Find the periodic payment that will amount to the given sum under the given conditions: S=$150,000; interest is 6% compounded semiannually; payments are made at the end of each semiannual period for 11 years.

To find the periodic payment that will amount to the given sum under the given conditions, we can use the formula for the future value of an ordinary annuity.

The formula for the future value (FV) of an ordinary annuity is:

FV = P * [(1 + r)^n - 1] / r

Where:
FV = Future Value (the desired sum, S)
P = Periodic Payment (unknown)
r = Interest rate per period (compounded semiannually, so divide the annual interest rate by 2)
n = Number of periods (11 years, so multiply by 2 to account for semiannual periods)

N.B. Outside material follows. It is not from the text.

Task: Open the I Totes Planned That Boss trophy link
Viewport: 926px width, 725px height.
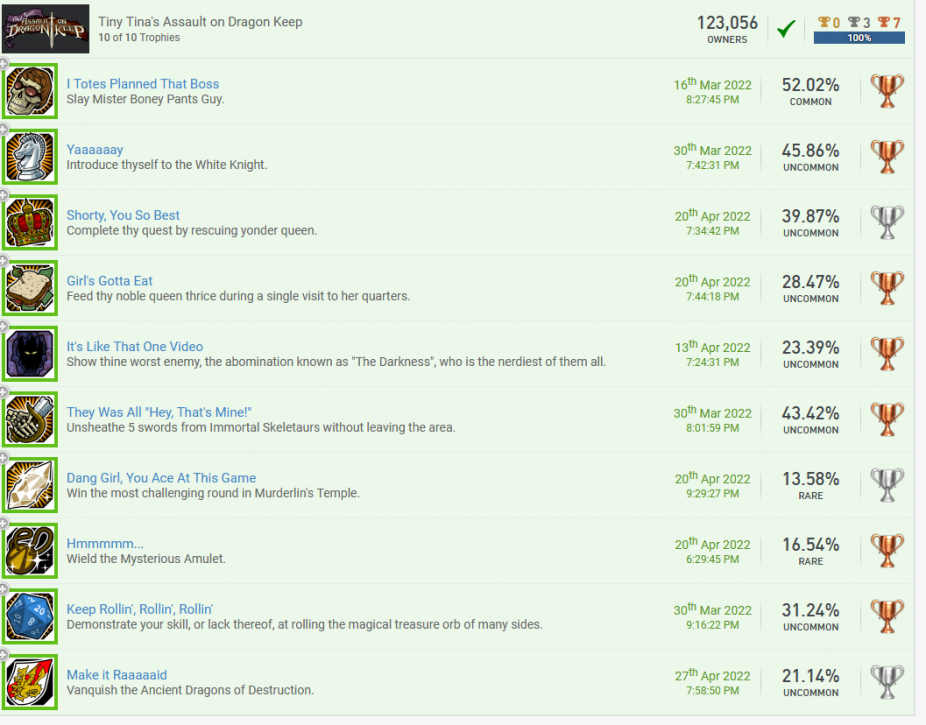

Let's plug in the values into the formula:

S = $150,000
r = 6% / 2 = 0.06 / 2 = 0.03 (interest rate per semiannual period)
n = 11 * 2 = 22 (number of semiannual periods)

150,000 = P * [(1 + 0.03)^22 - 1] / 0.03

To isolate P, let's multiply both sides of the equation by 0.03:

150,000 * 0.03 = P * [(1 + 0.03)^22 - 1]

4,500 = P * [(1 + 0.03)^22 - 1]

Now, let's calculate [(1 + 0.03)^22 - 1]:

(1 + 0.03)^22 - 1 = (1.03)^22 - 1 ≈ 1.813615 - 1 ≈ 0.813615

Let's substitute this value back into the equation:

4,500 = P * 0.813615

To solve for P, divide both sides of the equation by 0.813615:

P = 4,500 / 0.813615 ≈ $5,523.65

So, the periodic payment that will amount to $150,000 under the given conditions is approximately $5,523.65.